De nombreuses études démontrent l’effet extrêmement nocif de ces casinos sur la population, et notamment lorsqu’ils s’installent dans les grandes villes. Ce sont tout d’abord les franges les plus défavorisées de la population qui vont constituer la majeure partie de la clientèle. On constate en effet que 46 % des personnes qui jouent au casino sont inactifs, chômeurs ou retraités (1). Le sociologue Jean-Pierre Martignoni soutient que ce sont « les régions où le chômage est plus élevé que la moyenne qui jouent beaucoup et qui épargnent peu » (2). Il démontre également qu’il existe un lien direct entre proximité géographique et fréquentation du casino. Et cela se vérifie au nouveau casino lyonnais : « 80 % des joueurs de notre établissement ne jouaient pas auparavant. Ils se sont découvert un nouveau passe-temps », reconnaît Guy Benamou, le directeur (3).

Les casinos présentent le risque d’une forte dépendance pour les joueurs. Les mises engagées sont en moyenne de 4 à 8 fois supérieures au PMU ou à la française des jeux, et les joueurs y retournent plusieurs fois par semaine. Les études montrent en effet que les MAS induisent un effet addictif particulièrement important par rapport aux autres formes de jeux d’argent, par l’accessibilité, la rapidité ou l’illusion d’adresse procuré aux joueurs. L’environnement d’un casino et le comportement du personnel est aussi fortement conditionné pour inciter « à jouer ». Ces établissements sont donc considérés comme aliénants et créant une dépendance physique. Les répercussions sociales et sanitaires sont alors dévastatrices.

Une drogue dure

D’après le psychiatre Marc Valleur, « que le jeu de hasard et d’argent puisse devenir passion dévorante, obsédante, envahissante, au détriment de tous les investissements affectifs et sociaux est un fait socialement reconnu. Et les milieux scientifiques le considèrent aujourd’hui comme une forme majeure de toxicomanie sans drogue » (4). Le nombre de ces joueurs dépendants est loin d’être négligeable : on estime qu’il sont entre 300 000 et 500 000 en France (5) soit autant voire plus que le nombre de toxicomanes ! Et le docteur Jean-Pierre Papart montre que « le syndrome de sevrage présente beaucoup de similitudes avec ceux rencontrés dans les toxicomanies (dysphories, irritabilité, céphalées, douleurs abdominales, tremblements, etc), et demeure à l’origine d’importantes conséquences personnelles ou sociales (séparation, dettes, dépression, suicide, échec professionnel ou scolaire, poursuites judiciaires, etc) (6).
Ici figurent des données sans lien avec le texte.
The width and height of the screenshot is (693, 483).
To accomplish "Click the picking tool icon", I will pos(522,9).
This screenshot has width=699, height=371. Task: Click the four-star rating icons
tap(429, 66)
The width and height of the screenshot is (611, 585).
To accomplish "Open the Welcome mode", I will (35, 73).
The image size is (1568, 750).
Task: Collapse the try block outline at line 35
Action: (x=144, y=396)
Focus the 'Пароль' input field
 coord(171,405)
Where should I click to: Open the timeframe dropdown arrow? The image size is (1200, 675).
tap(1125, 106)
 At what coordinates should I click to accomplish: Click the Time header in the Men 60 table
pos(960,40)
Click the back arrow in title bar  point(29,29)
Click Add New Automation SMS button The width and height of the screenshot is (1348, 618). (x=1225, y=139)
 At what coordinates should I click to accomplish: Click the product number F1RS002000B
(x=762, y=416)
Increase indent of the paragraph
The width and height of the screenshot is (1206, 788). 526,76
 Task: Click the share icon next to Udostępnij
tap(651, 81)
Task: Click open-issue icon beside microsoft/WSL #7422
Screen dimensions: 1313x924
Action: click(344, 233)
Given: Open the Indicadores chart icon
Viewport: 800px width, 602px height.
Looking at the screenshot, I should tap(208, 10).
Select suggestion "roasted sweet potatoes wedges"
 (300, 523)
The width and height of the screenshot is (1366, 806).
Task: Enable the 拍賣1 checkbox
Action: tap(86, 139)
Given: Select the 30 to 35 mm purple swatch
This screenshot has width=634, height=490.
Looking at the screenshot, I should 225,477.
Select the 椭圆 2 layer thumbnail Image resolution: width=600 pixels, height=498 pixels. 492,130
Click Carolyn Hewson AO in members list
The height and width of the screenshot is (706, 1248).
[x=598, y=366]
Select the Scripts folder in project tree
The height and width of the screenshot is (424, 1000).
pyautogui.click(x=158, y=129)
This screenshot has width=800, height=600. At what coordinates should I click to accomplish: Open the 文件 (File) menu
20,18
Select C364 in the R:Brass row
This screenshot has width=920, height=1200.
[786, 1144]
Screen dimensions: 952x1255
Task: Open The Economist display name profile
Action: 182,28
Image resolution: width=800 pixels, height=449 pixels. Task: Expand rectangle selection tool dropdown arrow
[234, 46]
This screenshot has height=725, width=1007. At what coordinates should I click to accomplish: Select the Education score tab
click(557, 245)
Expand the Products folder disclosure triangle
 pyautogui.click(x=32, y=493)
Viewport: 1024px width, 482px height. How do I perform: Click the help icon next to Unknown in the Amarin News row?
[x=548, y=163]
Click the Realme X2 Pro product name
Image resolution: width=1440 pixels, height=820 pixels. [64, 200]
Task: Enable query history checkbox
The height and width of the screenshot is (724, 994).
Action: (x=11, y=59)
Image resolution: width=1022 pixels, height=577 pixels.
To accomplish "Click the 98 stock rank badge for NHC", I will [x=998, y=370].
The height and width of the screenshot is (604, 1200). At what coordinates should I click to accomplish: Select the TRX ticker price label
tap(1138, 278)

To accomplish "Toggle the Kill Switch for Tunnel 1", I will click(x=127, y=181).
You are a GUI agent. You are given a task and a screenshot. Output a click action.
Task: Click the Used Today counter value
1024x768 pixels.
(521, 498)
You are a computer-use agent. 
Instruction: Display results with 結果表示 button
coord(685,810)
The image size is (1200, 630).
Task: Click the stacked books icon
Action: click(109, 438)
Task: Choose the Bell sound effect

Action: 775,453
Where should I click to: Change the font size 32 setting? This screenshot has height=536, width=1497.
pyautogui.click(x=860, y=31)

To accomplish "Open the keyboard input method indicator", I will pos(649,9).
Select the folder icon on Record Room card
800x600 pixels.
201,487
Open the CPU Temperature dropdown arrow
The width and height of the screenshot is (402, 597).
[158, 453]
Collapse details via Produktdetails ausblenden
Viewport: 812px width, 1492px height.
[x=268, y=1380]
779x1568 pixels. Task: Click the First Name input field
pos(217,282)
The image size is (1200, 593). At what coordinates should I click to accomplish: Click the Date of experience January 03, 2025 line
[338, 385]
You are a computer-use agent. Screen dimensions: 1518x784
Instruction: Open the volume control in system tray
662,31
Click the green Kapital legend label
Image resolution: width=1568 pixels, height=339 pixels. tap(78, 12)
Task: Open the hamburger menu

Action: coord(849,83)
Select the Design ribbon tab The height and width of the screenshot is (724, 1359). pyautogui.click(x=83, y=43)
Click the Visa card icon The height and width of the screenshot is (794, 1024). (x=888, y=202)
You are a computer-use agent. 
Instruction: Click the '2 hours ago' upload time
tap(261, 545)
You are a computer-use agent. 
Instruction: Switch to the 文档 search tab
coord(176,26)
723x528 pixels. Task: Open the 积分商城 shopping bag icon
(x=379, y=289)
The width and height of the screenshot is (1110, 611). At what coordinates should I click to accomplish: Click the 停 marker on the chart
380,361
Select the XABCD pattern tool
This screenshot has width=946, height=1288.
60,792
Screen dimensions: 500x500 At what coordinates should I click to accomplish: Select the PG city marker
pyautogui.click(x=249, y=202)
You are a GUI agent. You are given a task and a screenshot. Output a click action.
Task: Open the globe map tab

La création d’un casino entraîne donc la création de milliers de « drogués du jeu », et favorise la montée de la précarité et du surendettement. Cela n’empêche pas des grandes villes, comme Bordeaux, le Havre (mairies UMP) ou Lyon (mairie PS), et prochainement Lille (PS) et Toulouse (UMP), de décider d’installer un casino. Ou quand la course à la création d’emploi et aux rentrées fiscales rendent aveugle...

(1) Les jeux d’argent misent sur la crise, Politis n° 802, mai 2004.

(2) Interview dans la Voix du Nord du 28/12/05.

(3) Les nouveaux drogués du jeu, Le Point du 28/06/02 ( n°1554).

(4) Le jeu pathologique, PUF, 1997.

(5) Le figaro du 27/06/06.

(6) Etude sur le jeu pathologique, Université de genève, juillet 2000.